*Data records*
- - - - - - -

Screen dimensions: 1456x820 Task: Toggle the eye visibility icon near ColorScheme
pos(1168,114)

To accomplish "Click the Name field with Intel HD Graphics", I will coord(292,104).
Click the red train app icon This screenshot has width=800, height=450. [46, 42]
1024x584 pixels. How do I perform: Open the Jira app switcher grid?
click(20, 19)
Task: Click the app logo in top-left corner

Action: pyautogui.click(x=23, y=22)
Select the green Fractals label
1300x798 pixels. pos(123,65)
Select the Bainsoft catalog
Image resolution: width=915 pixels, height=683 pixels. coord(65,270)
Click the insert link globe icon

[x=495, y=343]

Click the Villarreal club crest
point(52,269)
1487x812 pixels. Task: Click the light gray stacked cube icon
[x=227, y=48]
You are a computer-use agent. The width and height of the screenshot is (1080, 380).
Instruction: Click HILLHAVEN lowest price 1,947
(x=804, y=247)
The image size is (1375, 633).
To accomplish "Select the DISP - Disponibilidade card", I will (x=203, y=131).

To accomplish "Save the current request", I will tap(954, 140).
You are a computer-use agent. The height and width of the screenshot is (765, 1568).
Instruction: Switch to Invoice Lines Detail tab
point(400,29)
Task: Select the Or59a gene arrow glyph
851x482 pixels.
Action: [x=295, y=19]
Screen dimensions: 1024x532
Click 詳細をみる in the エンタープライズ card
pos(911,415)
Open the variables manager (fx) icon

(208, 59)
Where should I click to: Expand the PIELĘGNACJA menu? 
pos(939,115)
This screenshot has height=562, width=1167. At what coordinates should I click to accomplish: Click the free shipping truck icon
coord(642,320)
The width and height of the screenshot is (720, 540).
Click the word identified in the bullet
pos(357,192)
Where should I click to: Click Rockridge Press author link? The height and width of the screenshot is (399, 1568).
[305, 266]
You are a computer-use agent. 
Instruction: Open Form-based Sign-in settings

- - - - - - -

*Assigned task*
Only a number belongs in the answer: the number of lines in the preceding data that hold "will".

*Answer to the problem*
3